■ Text block:
Steve Huefner, my colleague at The Ohio State University Moritz College of Law and its Election Law program, and I had a conversation about the stresses and challenges facing democracy in the United States. A recording is available. I found the discussion productive, and I hope others do as well. 

One main theme of the discussion—the nation’s electoral and political institutions that worked reasonably well in the aftermath of World War II no longer function adequately because of changes in cultural conditions affecting American elections and politics—is echoed in an essay that Bruce Cain contributed to the “100 ideas in 100 days” series at NYU Law School’s Democracy Project. (Rick Pildes blogged about Bruce’s essay earlier today.) Bruce, whose previous work has greatly influenced my own thinking on America’s “Madisonian” system, writes in this essay: “We need to ask ourselves whether the Congressional rules that worked so well in the post-WWII period are the right ones for the current polarized era.” 

Bruce ends his essay with the intriguing suggestion that the United States would benefit from a “28th Amendment” that would require members of Congress to “go without pay if they could not pass the budget on time.” I’m not sure that would be a sufficient fix for the current problems caused by partisan polarization. I would add the necessity for the kind of electoral reform that former Senator Joe Manchin embraced this weekend, which I wrote about in my recent Common Ground Democracy post. But I wholeheartedly agree with Bruce that all of us should be brainstorming about what institutional innovations would restore our Madisonian system to the kind of well-functioning equilibrium that existed in the post-WWII period.

■ Data section:
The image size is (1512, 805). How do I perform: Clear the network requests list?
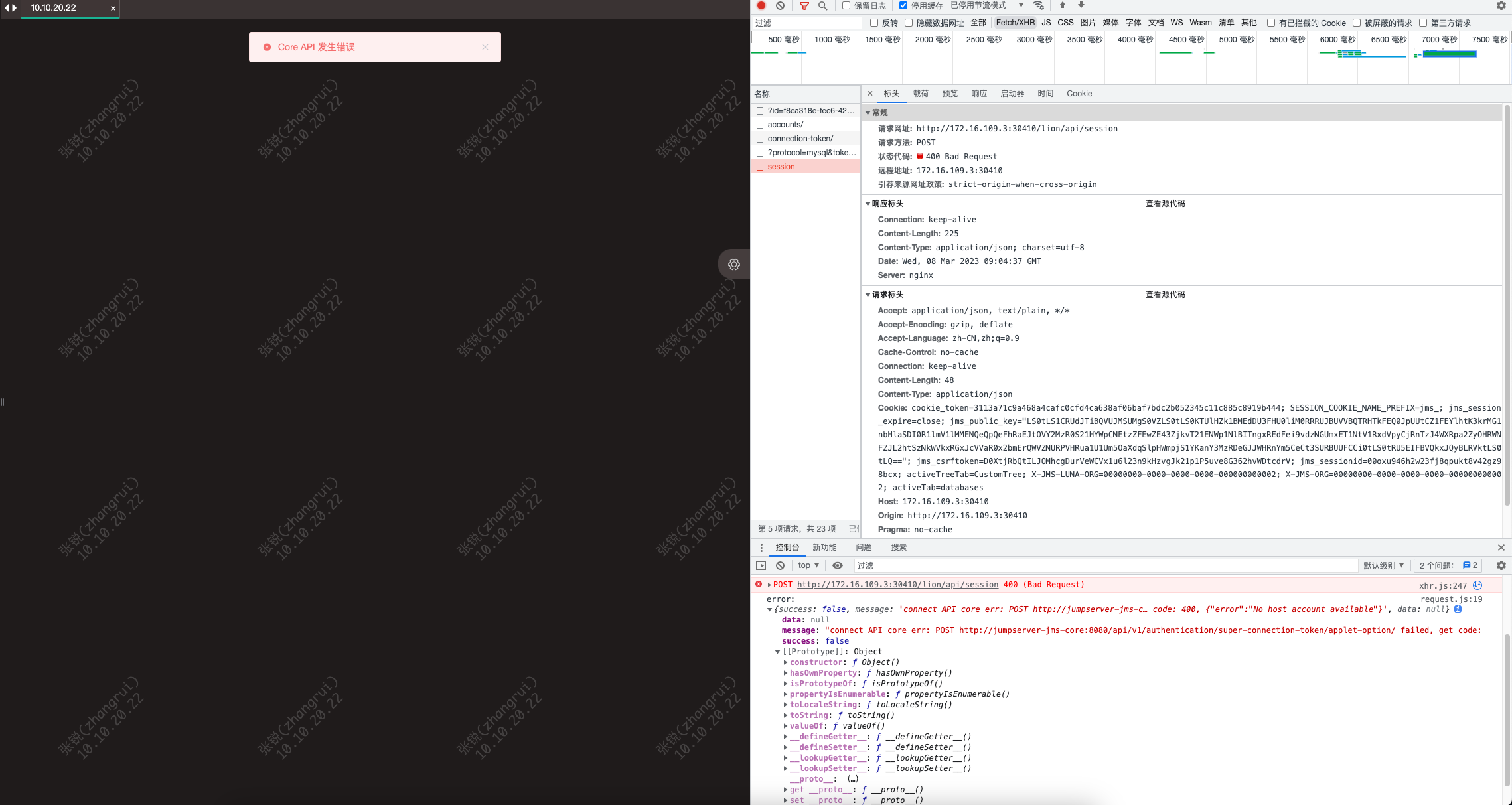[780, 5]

...

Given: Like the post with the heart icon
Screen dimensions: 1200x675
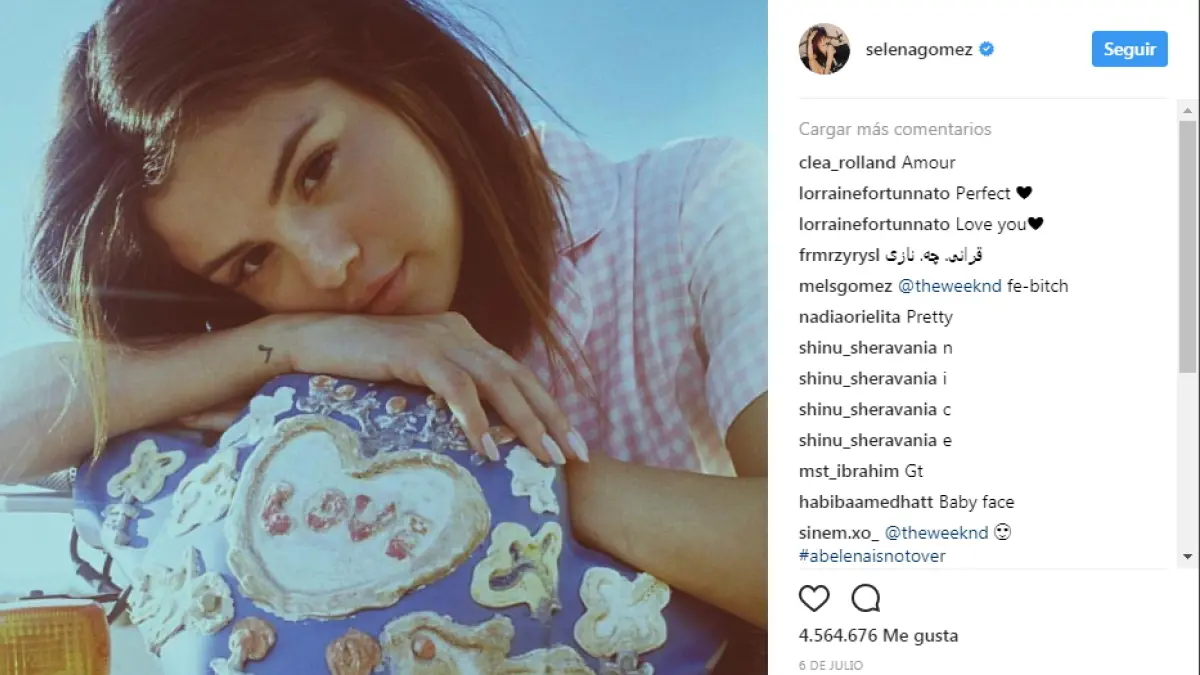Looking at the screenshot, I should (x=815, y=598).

■ Required tasks:
1. Return the part of the post on American democracy that opens with the words containing "Bruce ends his" and closes with "the post-WWII period.", copied word for word.
2. Using the post on American democracy, mark each statement yes or no and quote the words of the post that decide it.
(a) The writer's conversation partner, Steve Huefner, is a colleague at the Moritz College of Law.
(b) Bruce Cain's essay appeared in a series at Yale Law School.
(c) The writer is confident that the proposed 28th Amendment would be enough to fix the problems caused by partisan polarization.
3. List every person the post on American democracy names with both a first and a last name.

■ Solution list:
1.
Bruce ends his essay with the intriguing suggestion that the United States would benefit from a “28th Amendment” that would require members of Congress to “go without pay if they could not pass the budget on time.” I’m not sure that would be a sufficient fix for the current problems caused by partisan polarization. I would add the necessity for the kind of electoral reform that former Senator Joe Manchin embraced this weekend, which I wrote about in my recent Common Ground Democracy post. But I wholeheartedly agree with Bruce that all of us should be brainstorming about what institutional innovations would restore our Madisonian system to the kind of well-functioning equilibrium that existed in the post-WWII period.

2.
(a) Yes: "Steve Huefner, my colleague at The Ohio State University Moritz College of Law"
(b) No: "the “100 ideas in 100 days” series at NYU Law School’s Democracy Project"
(c) No: "I’m not sure that would be a sufficient fix for the current problems caused by partisan polarization."

3.
Steve Huefner
Bruce Cain
Rick Pildes
Joe Manchin